Several factors account for the increased interest in nontariff barriers to trade. One has simply been that the significant tariff cuts achieved in the Kennedy Round (they averaged about 35 percent on dutiable nonagricultural goods for the United States, the United Kingdom, the Economic Community, and Japan) have revealed more clearly than before the host of other devices tending to reduce the benefits of international trade. It was recognized at the outset of the Kennedy Round that nontariff as well as tariff barriers needed to be reduced as part of a significant trade liberalization effort. However, it was not possible to undertake extensive negotiations in the nontariff field. The reasons were that the tariff-cutting exercise turned out to be much more complex and time-consuming than initially hoped for and that the problem of collecting and assessing information on nontariff trade distortions proved much more difficult than thought at the outset. Consequently, now that the tariff-reducing part of the negotiations have been brought to a successful conclusion, many people concerned with trade matters want governments to turn their attention to this neglected aspect of the Kennedy Round.

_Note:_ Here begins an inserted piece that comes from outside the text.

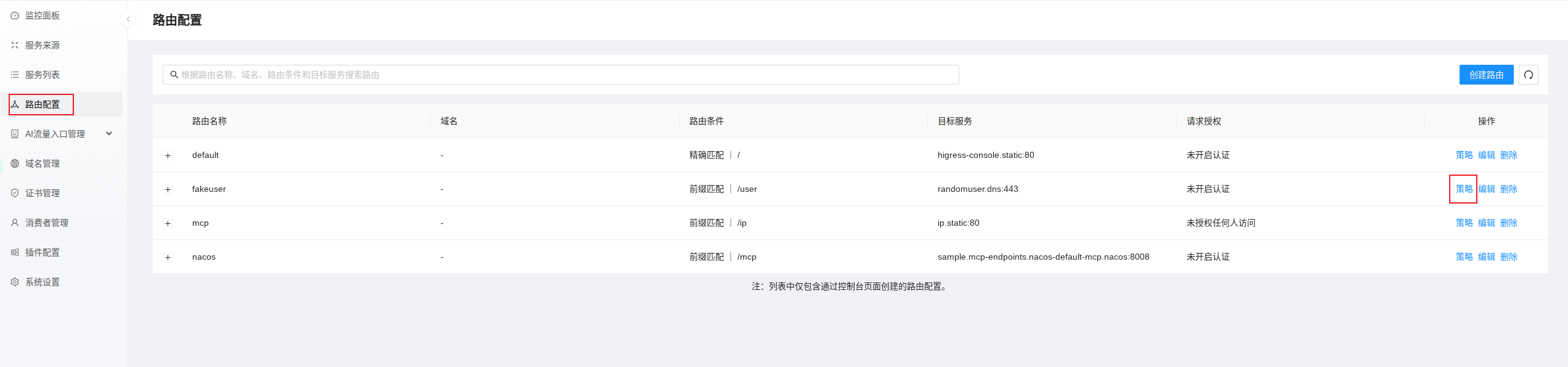The width and height of the screenshot is (1568, 367).
Task: Expand the AI流量入口管理 submenu chevron
Action: click(109, 134)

Robert E. Baldwin is Professor of Economics at the University of Wisconsin.

In the Economic Community (EC) as well as in the European Free Trade Area (EFTA) negotiations have in fact been taking place to eliminate non-tariff impediments within these regional groups. Both organizations have, for example, agreed upon a common code governing certain aspects of government procurement practices. Those in the U.S. and elsewhere who have urged the immediate initiation of negotiations on nontariff trade distortions within the General Agreement on Tariffs and Trade (GATT) point out that decisions are being reached within these important regional organizations which may not be in the interests of the rest of the world and yet many prove very difficult to change once they are made. Fortunately, the members of GATT did agree to a confrontation and justification exercise in the nontariff field, but no decision has been reached with regard to starting a formal, multilateral negotiation concerned with tightening the GATT rules on nontariff trade barriers and reducing existing ones.

Another important factor causing greater concern about nontariff trade barriers has been the increased use of such measures in recent years. The United States, for example, over the last several years has introduced formal controls over foreign direct investment, increased the degree of discrimination against foreigners with respect to government purchases of goods and services, moved to a position where almost all foreign aid is tied to domestic production, extended import quotas to beef and tightened those on dairy products, negotiated a voluntary agreement with Japanese and European steel producers to limit steel exports to the U.S., and now seems on the verge of imposing import quotas on woolen products, man-made fibers, and shoes. Similarly, the United Kingdom imposed a prior import deposit requirement, established formal quotas for bacon imports and reached informal marketing agreements concerning other meat products, temporarily introduced an export subsidy scheme supposedly designed to offset certain internal taxes, tightened the discrimination against foreign suppliers in the nationalized and central-government sectors, subsidized wages and investment in manufacturing (the main export sector), and granted such liberal subsidies to industries in so-called "development" areas that they were accused of subsidizing exports and reducing imports. Still another country using nontariff trade-distorting measures more extensively is France. She also recently subsidized all exports and introduced quantitative controls over certain imports for a short period, increased her subsidies to the coal industry (along with other Common Market countries), and expanded subsidies to certain industries subject to international competition, e.g. electronics, steel, and paper and pulp.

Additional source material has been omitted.